The HE is an index of series stability [28]. If we think of distorted vowels as “unstable,” we can use the HE to quantify this. An HE closer to 1 indicates more stability, and an HE closer to 0 indicates more distortion. This level of interpretability makes the HE a desirable measure. The traditional approach for extracting the HE is rescaled range analysis (see [28]). This approach involves dividing the signal into small windows, evaluating the deviation from the mean within each window, and calculating the average rescaled range (R/S) across all windows of that size. This process is repeated for windows of larger sizes. The slope of the line fit to the graph of log(average R/S) versus log(window size) is the HE. In general this process expects that within each window the signal is stationary. DFA, described below, is a technique that can be used when stationarity does not hold within each window, and has previously been applied to speech signals [15]. However, as we also describe below, despite potential nonstationarities in small windows, we find that the traditional R/S approach generally produces a linear log-log plot. Thus we also explore the use of this approach to measure speech stability.

Detrended fluctuation analysis.

DFA is a method for estimating the HE from data when nonstationarities are present [29]. The obtained measure is also referred to as DFA. The primary difference between DFA and the R/S approach is that DFA removes trends within each window by fitting and adjusting for low-order polynomials. We extract DFA using Python [30].

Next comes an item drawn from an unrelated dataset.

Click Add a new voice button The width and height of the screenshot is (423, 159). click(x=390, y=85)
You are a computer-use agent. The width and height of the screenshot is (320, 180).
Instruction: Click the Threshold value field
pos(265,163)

Filtered vowel distortion measures.

We propose a set of FVDM that can describe the distortion of vowels within connected speech even when nonstationarities are present. Our pipeline for extracting these measures, which is summarized in Figure 1, first quantifies and corrects for the multiplicative and additive trends causing the nonstationary, and then calculates the HE of the remaining signal using the R/S approach. The main idea is that the trend components removed by DFA may themselves contain relevant information about HD manifestation. As a result, we aim to quantify these trend components, while also using the HE to estimate stability. The proposed pipeline provides three FVDM for each vowel: multiplicative component variance (FVDM-MCV), additive component variance (FVDM-ACV), and vowel stability (FVDM-VS).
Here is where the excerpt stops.